[Data on locating targets that are visible]
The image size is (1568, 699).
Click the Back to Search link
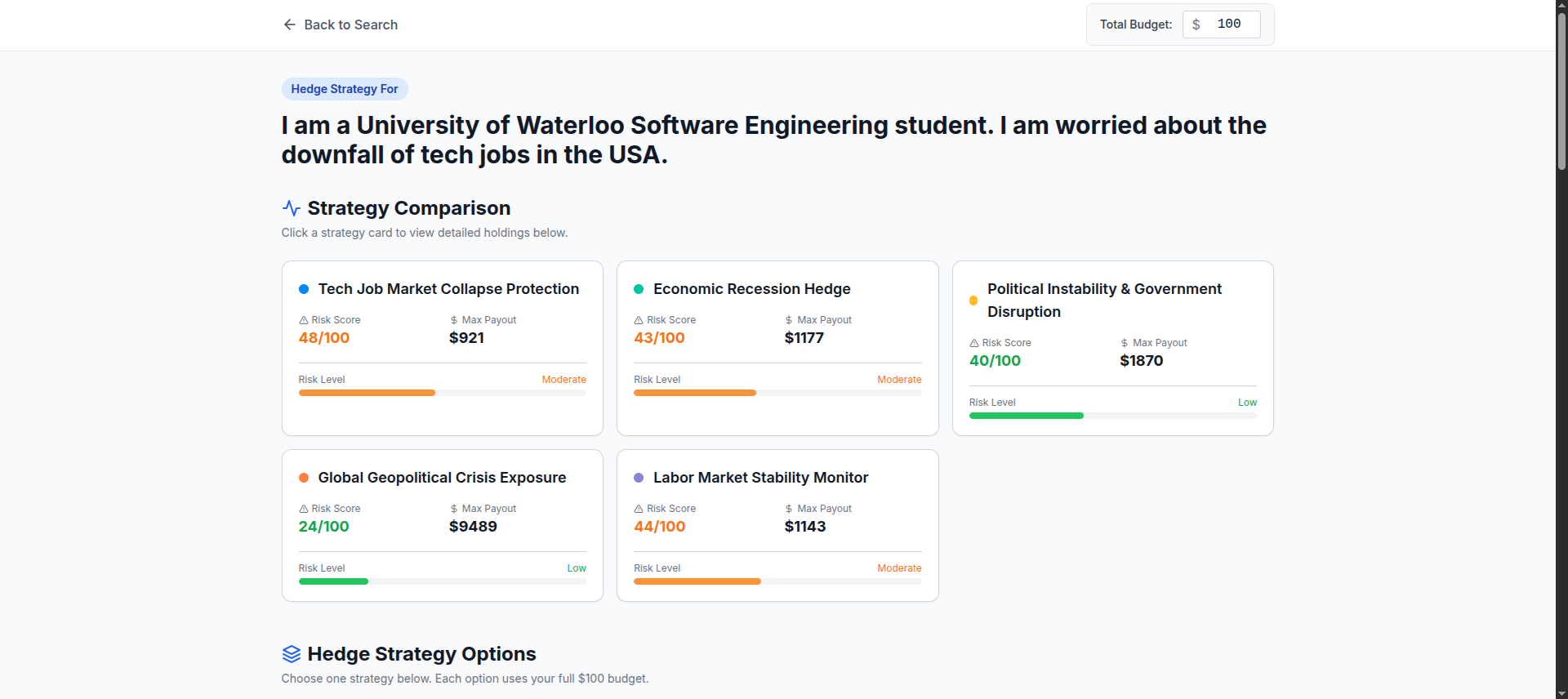350,24
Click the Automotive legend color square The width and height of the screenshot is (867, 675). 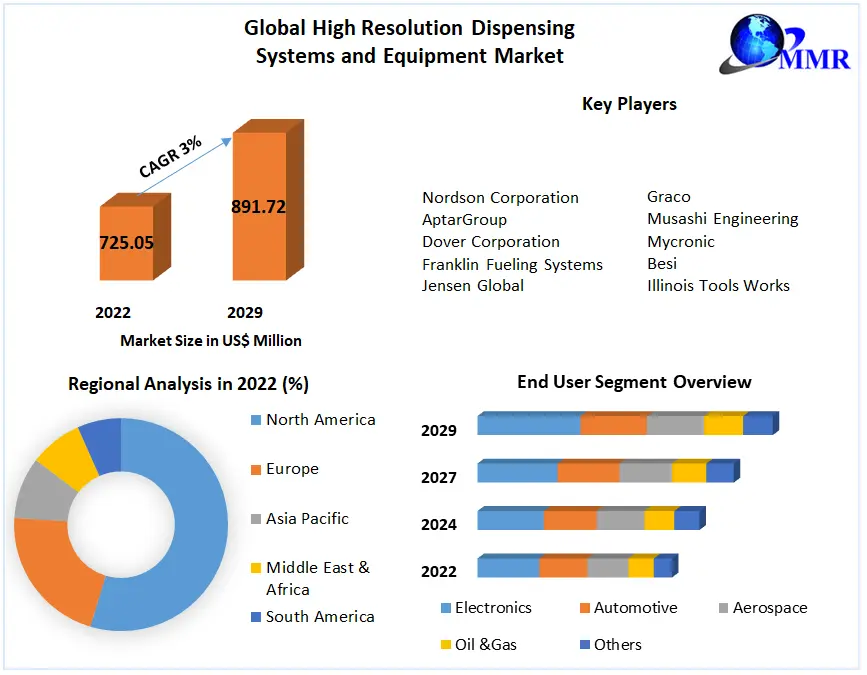[x=584, y=609]
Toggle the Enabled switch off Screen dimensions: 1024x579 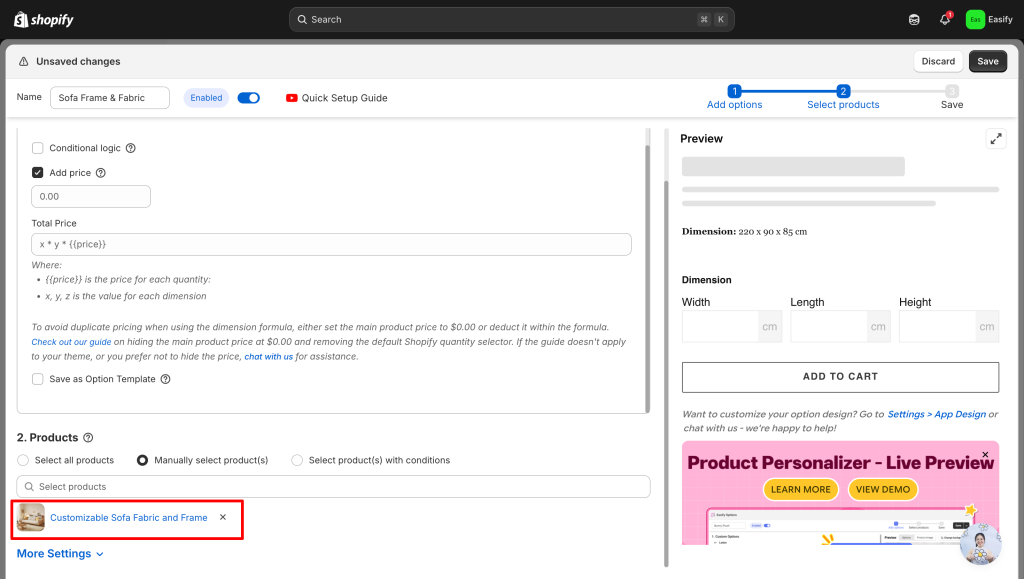[249, 98]
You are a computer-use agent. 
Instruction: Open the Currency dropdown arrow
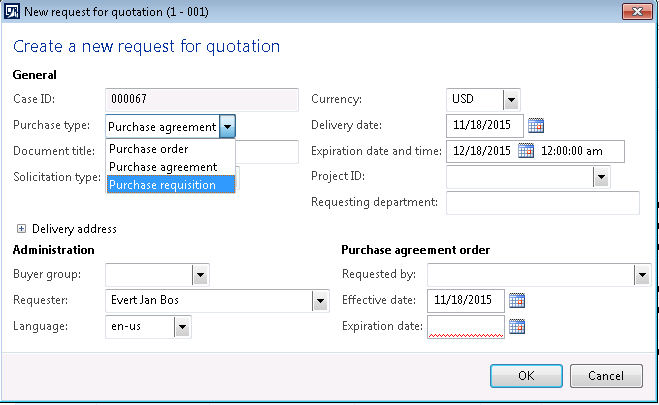(511, 100)
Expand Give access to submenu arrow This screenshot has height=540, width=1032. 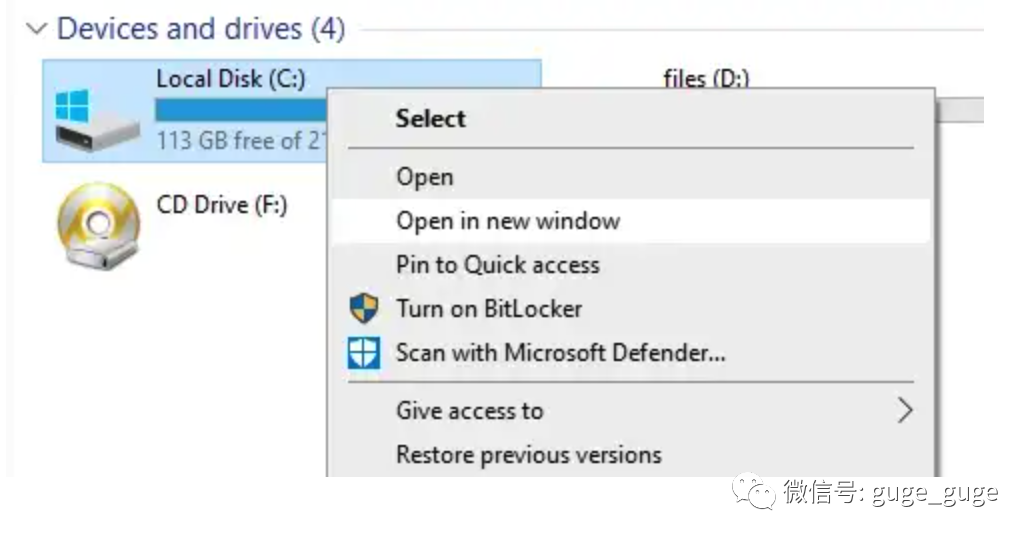coord(904,410)
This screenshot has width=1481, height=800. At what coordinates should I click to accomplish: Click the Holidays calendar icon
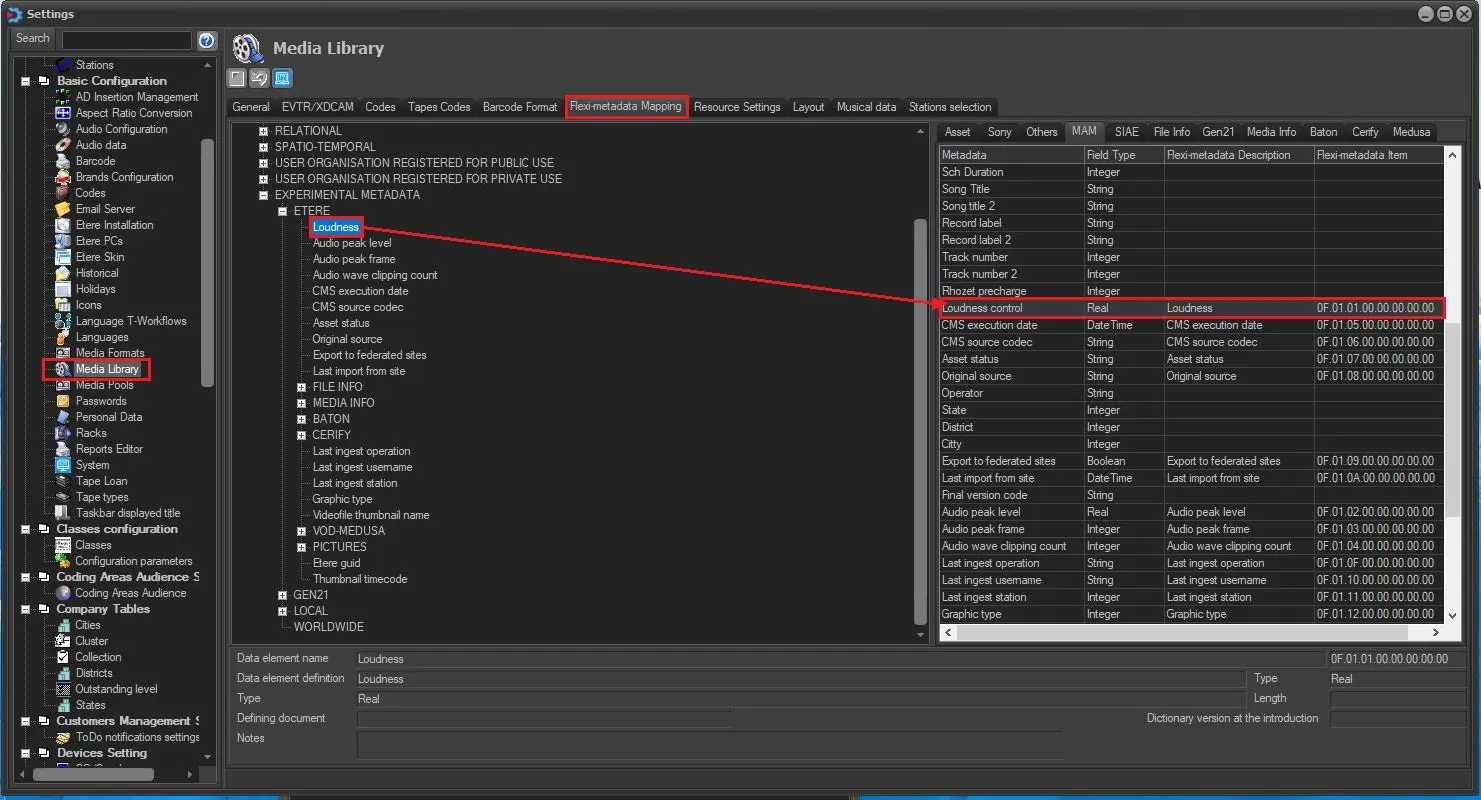tap(64, 289)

- Objective: Can you put the lines of the material into a JSON list of strings, one per line, beginning at the line that contains "This screenshot has width=1481, height=800." and ending with the last line of the material? Leave out blank lines and the pictures.

- Problem solution:
[
  "This screenshot has width=1481, height=800. At what coordinates should I click to accomplish: Click the Holidays calendar icon",
  "tap(64, 289)"
]